• Problem to solve
From the first line of the listing, copy each line exactly until you have included the line with "Select the Rogers player name"; leave out the pictures.

*** Data provided ***

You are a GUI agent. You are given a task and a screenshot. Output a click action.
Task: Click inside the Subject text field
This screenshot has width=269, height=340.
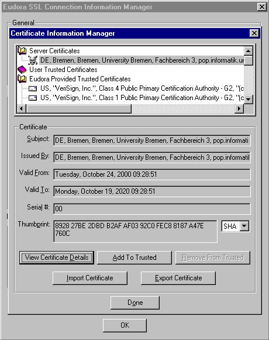152,140
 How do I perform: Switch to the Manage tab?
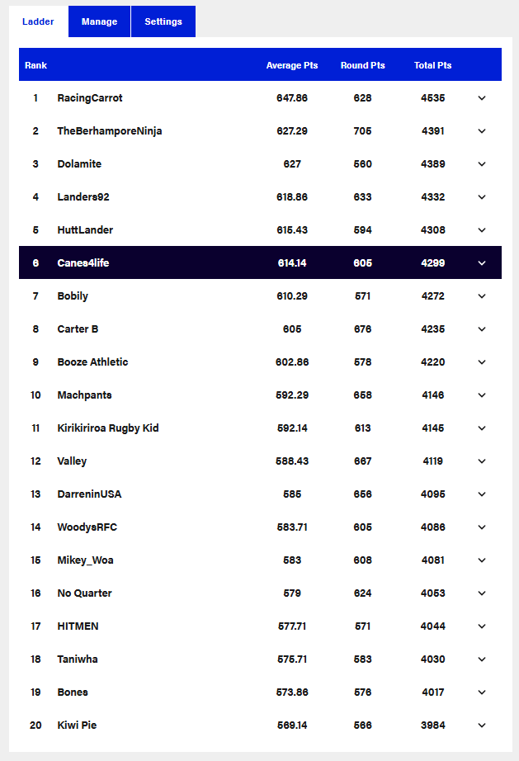coord(99,21)
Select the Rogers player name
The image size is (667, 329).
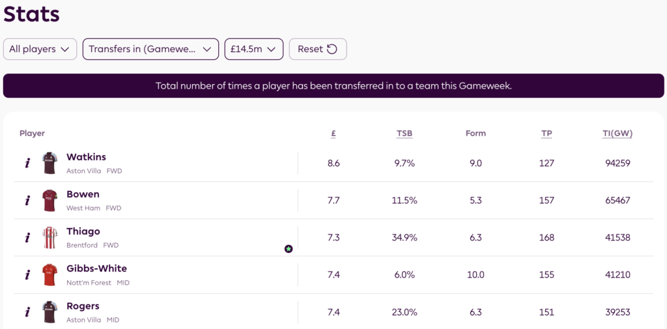pos(84,306)

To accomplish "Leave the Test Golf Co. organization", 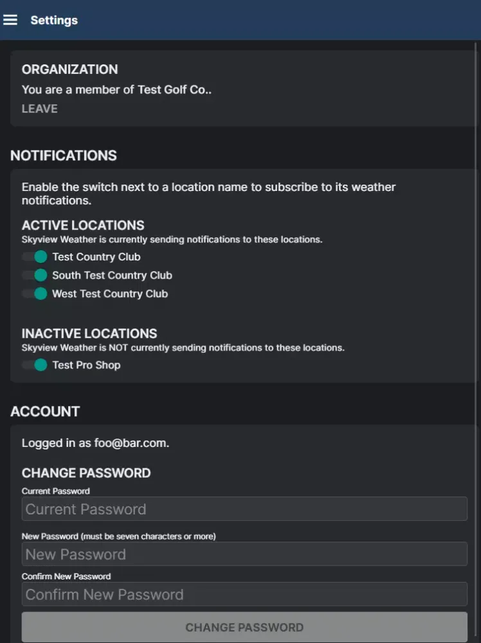I will coord(40,109).

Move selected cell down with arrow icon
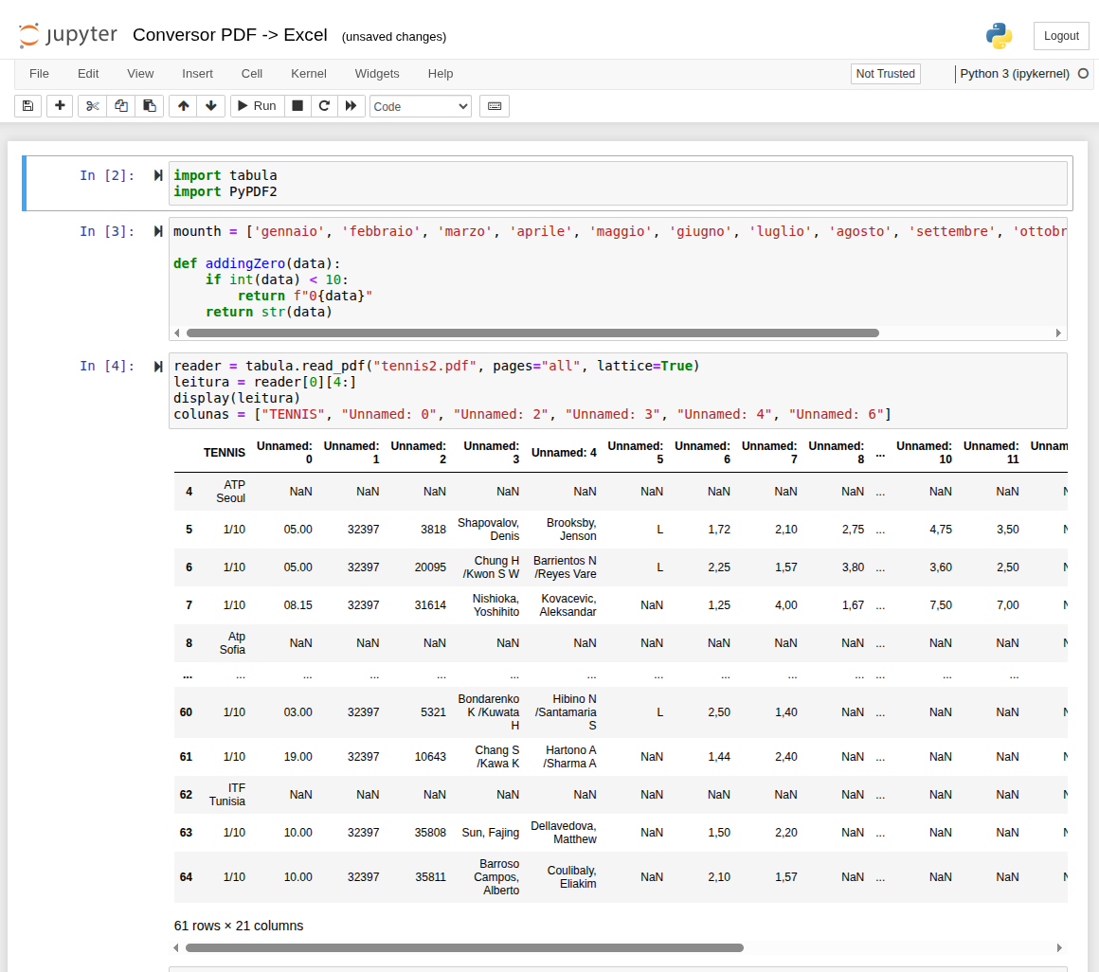click(210, 106)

*** End of Data provided ***

• Solution below
You are a GUI agent. You are given a task and a screenshot. Output a click action.
Task: Click inside the Subject text field
This screenshot has width=269, height=340.
152,140
 How do I perform: Switch to the Manage tab?
coord(99,21)
Select the Rogers player name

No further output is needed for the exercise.